### [EXERCISE 1]
From the passage on card price charts, set down the part that opens with the words containing "Online analytic platforms" and closes with "functioning nostalgic micro-economy.", word for word.
### [EXERCISE 2]
In the passage on card price charts, which high-tech equity are the graphs of iconic cards compared to?

### [SOURCE EXTRACT]
________________
Online analytic platforms now chart these prices with the sophistication of stock software. Graphs plot the rising market trajectory of iconic cards—like Charizard—as though they were high-tech equities such as Apple. Immersing myself in these charts, I began to realize how closely the psychological patterns of collecting mirrored those that drive traditional investing. It felt increasingly less like a casual rediscovery of childhood and more like a fully functioning nostalgic micro-economy.
________________
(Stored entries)
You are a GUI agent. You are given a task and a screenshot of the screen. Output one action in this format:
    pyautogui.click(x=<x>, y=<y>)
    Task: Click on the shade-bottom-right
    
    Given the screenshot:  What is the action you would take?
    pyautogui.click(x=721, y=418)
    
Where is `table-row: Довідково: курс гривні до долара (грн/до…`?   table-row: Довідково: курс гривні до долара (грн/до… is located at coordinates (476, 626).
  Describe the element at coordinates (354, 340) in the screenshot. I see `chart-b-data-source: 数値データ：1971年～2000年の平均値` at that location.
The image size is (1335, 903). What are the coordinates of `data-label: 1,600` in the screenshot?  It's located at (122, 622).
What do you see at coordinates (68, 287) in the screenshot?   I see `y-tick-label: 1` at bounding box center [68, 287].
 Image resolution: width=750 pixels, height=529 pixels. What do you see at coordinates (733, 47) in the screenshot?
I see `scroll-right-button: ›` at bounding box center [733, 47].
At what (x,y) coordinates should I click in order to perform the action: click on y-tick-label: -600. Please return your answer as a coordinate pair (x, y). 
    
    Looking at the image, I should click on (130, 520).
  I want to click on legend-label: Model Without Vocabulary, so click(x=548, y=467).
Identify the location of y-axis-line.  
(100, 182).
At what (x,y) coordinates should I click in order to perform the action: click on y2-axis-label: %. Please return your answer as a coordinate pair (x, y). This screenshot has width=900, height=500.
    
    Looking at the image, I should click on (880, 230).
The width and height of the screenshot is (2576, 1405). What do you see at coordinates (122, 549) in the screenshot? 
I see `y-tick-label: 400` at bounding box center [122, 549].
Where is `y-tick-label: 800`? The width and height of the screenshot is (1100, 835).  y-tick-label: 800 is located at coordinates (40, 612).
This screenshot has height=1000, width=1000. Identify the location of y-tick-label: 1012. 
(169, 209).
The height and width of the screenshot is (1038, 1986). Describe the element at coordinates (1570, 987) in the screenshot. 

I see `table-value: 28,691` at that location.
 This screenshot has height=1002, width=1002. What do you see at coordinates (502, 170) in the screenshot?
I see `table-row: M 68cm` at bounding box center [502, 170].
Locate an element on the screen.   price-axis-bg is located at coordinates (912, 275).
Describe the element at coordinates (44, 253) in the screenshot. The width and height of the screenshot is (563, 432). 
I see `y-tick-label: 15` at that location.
________________
### [WRITTEN RESPONSE 1]
Online analytic platforms now chart these prices with the sophistication of stock software. Graphs plot the rising market trajectory of iconic cards—like Charizard—as though they were high-tech equities such as Apple. Immersing myself in these charts, I began to realize how closely the psychological patterns of collecting mirrored those that drive traditional investing. It felt increasingly less like a casual rediscovery of childhood and more like a fully functioning nostalgic micro-economy.

### [WRITTEN RESPONSE 2]
Apple